Faithful adherence to the aforementioned constitutional provision is a vital component of due process and fair play.38 The rule takes an even more important significance for the losing party who is entitled to know why he lost so that he may appeal to a higher court, if permitted, should he believe that the decision needs to be reversed. A decision that does not clearly and distinctly state the facts and the law on which it is based leaves the parties in the dark as to how it was reached and is especially prejudicial to the losing party, who is unable to pinpoint the possible errors of the court for review by a higher tribunal.39

In this case, we find that the assailed decision of the trial court substantially complied with the requirements of the Constitution. The decision contained a summary of the facts of the case as presented by the prosecution and by the defense. It likewise contained an explanation as to why it found appellant guilty as charged. Admittedly, the decision is brief but to our mind, it sufficiently informed appellant as regards the bases for his conviction. It readily informs appellant that the trial court disregarded his defense of bare denial in favor of the presumption of regularity in the performance of duties enjoyed by police officers.

WHEREFORE, premises considered, the Decision of the Court of Appeals in CA-G.R. CR-HC No. 01799 dated 31 July 2006, finding appellant Bernardo Tuazon y Nicolas guilty beyond reasonable doubt of violation of Section 16, Article III of Republic Act No. 6425, as amended, is AFFIRMED. No costs.

SO ORDERED.

Ynares-Santiago, Chairperson, Austria-Martinez, Nachura, Reyes, JJ., concur.


Footnotes

1 Penned by Associate Justice Jose C. Mendoza with Associate Justices Elvi John S. Asuncion and Arturo G. Tayag, concurring; rollo, pp. 3-12.
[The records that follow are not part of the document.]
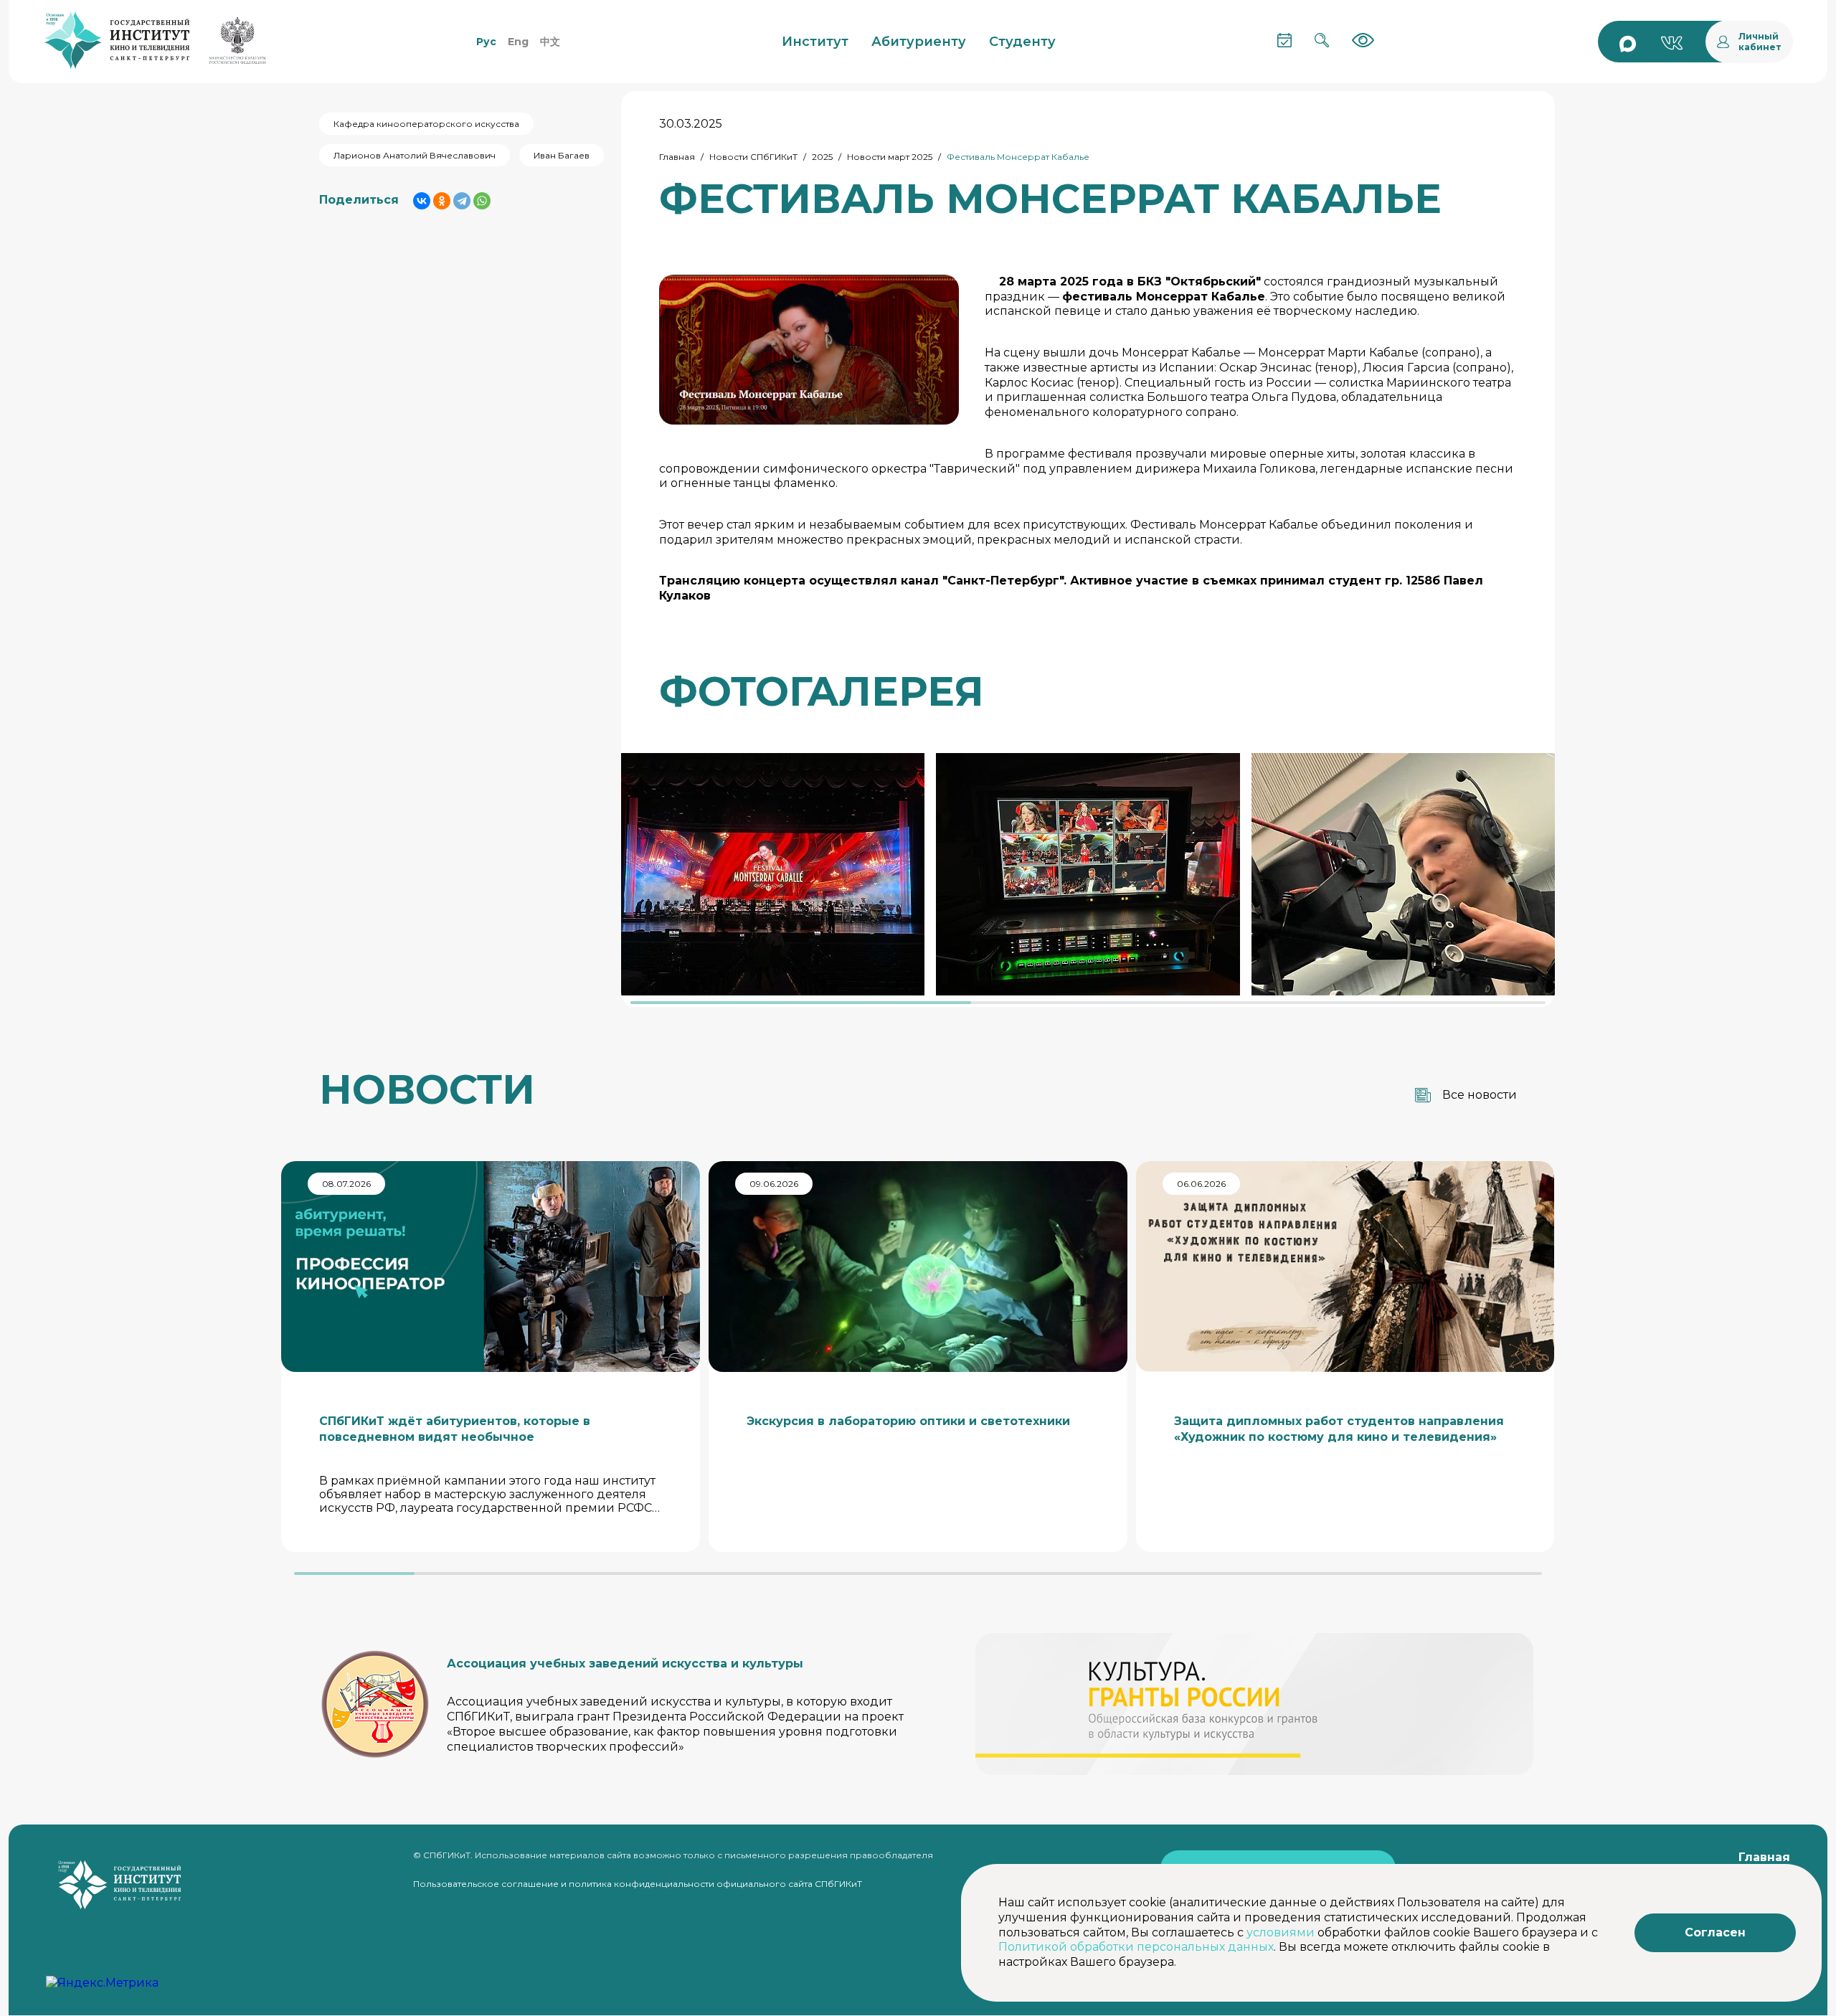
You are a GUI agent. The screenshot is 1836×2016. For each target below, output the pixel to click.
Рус (486, 41)
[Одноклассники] (441, 200)
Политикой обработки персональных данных (1136, 1947)
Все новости (1479, 1095)
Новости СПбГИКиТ (753, 156)
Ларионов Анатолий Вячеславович (414, 155)
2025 (822, 156)
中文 (550, 41)
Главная (677, 156)
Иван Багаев (562, 155)
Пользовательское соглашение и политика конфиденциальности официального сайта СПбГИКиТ (637, 1883)
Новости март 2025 (889, 156)
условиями (1280, 1932)
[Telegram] (461, 200)
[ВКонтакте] (421, 200)
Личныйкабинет (1759, 41)
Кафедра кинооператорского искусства (426, 123)
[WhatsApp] (482, 200)
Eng (518, 41)
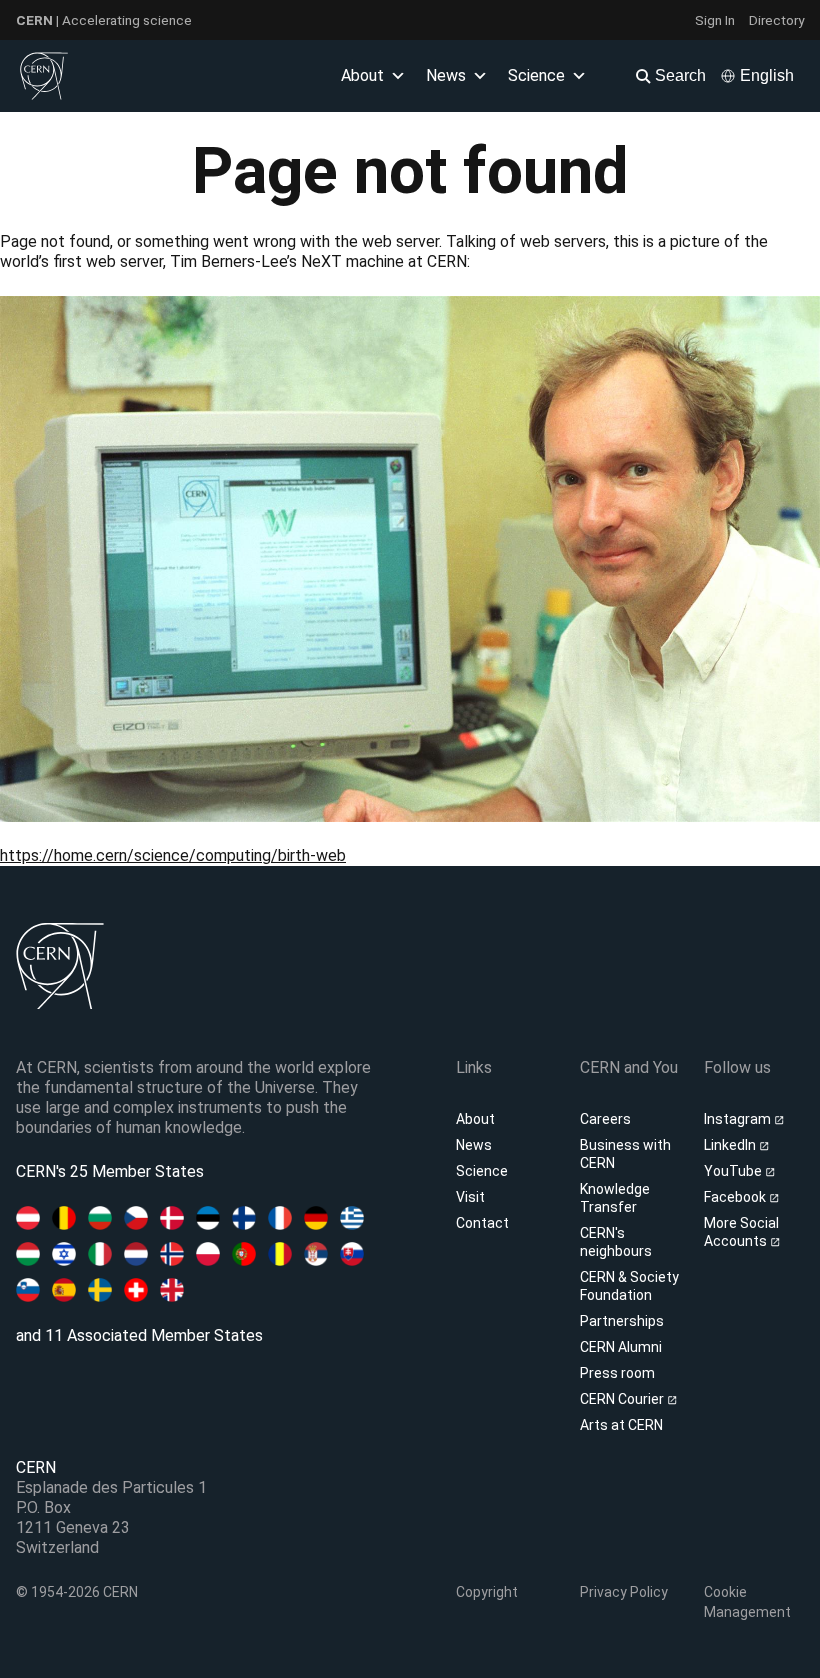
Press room (617, 1373)
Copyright (487, 1592)
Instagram (739, 1119)
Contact (482, 1223)
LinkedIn (731, 1145)
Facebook (736, 1197)
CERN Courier (623, 1399)
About (475, 1119)
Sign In (715, 20)
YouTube (734, 1171)
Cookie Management (747, 1602)
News (474, 1145)
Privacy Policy (624, 1592)
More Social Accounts (741, 1232)
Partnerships (622, 1321)
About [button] (362, 75)
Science (536, 75)
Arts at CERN (621, 1425)
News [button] (446, 75)
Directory (776, 20)
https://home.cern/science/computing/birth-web (173, 855)
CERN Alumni (621, 1347)
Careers (605, 1119)
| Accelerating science (104, 20)
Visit (470, 1197)
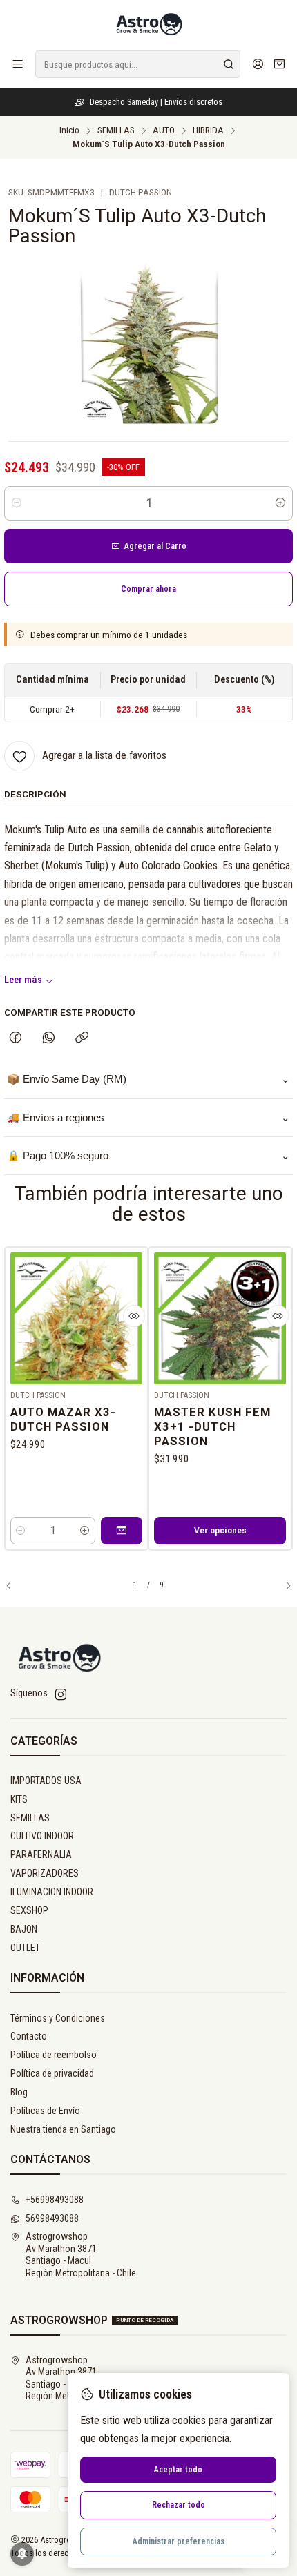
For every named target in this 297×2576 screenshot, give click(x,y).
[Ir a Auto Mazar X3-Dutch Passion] (76, 1318)
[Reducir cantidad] (16, 503)
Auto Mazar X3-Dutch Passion (63, 1419)
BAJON (23, 1929)
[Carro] (279, 64)
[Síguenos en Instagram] (61, 1694)
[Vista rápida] (134, 1316)
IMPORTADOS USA (46, 1780)
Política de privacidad (52, 2073)
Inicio (69, 130)
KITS (19, 1799)
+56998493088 (55, 2199)
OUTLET (25, 1947)
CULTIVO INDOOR (42, 1835)
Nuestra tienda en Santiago (63, 2129)
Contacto (28, 2036)
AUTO (164, 130)
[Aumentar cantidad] (280, 503)
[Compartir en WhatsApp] (48, 1038)
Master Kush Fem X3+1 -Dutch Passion (212, 1426)
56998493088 (52, 2218)
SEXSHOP (29, 1910)
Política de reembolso (53, 2054)
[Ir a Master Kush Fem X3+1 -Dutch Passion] (220, 1318)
2 Penned by Presiding Judge Felix S. Caballes. Records, pp. 84-89.

3 Also known as "The Dangerous Drugs Act of 1972."

4 Records, p. 1.

5 Id. at 13.

6 In the Joint Affidavit of PO3 Glenon Bueno and PO1 Manuel Padlan as well as the picture of the Gemini car marked as Exhibits "B," "B-1," and "B-2," the plate number of the car was identified as PMZ 411; id.

7 Id.

8 Folder of Exhibits, p. 3.

9 Records, p. 89.

10 CA rollo, p. 22.

11 Id. at 88-104.

12 Id. at 105.

13 Rollo, p. 11.

14 Id. at 7.

15 Id. at 9.

16 Id.

17 Id. at 8.

18 CA rollo, p. 32.

19 Id. at 36-37.

20 Id.

21 Id. at 38-39.

22 Rollo, pp. 14-15.

23 Id. at 17-18.

24 People v. Baygar, 376 Phil. 466, 473 (1999).

25 People v. Matito, 468 Phil. 14, 24 (2004).

26 TSN, 14 February 2000, pp. 3-7.

27 People v. Huang Zhen Hua, G.R. No. 139301, 29 September 2004, 439 SCRA 350, 381, cited in People v. Torres, G.R. No. 170837, 12 September 2006, 501 SCRA 591, 609.

28 People v. Vargas, 327 Phil. 387, 397 (1996).

29 People v. Gonzales, 417 Phil. 342, 353 (2001).

30 People v. Hivela, 373 Phil. 600, 605 (1999).

31 People v. Gonzales, supra note 29 at 357.

32 G.R. No. 88017, 21 January 1991, 193 SCRA 122, 128-129.

33 Caballes v. Court of Appeals, 424 Phil. 263, 279 (2002).

34 Id.

35 People v. Bagista, G.R. No. 86218, 18 September 1992, 214 SCRA 63, 69.

36 Id.

37 1987 Constitution, Article VIII, Section 14.

38 Yao v. Court of Appeals, 398 Phil. 86, 105 (2000).

39 Nicos Industrial Corporation v. Court of Appeals, G.R. No. 88709, 11 February 1992, 206 SCRA 127, 132.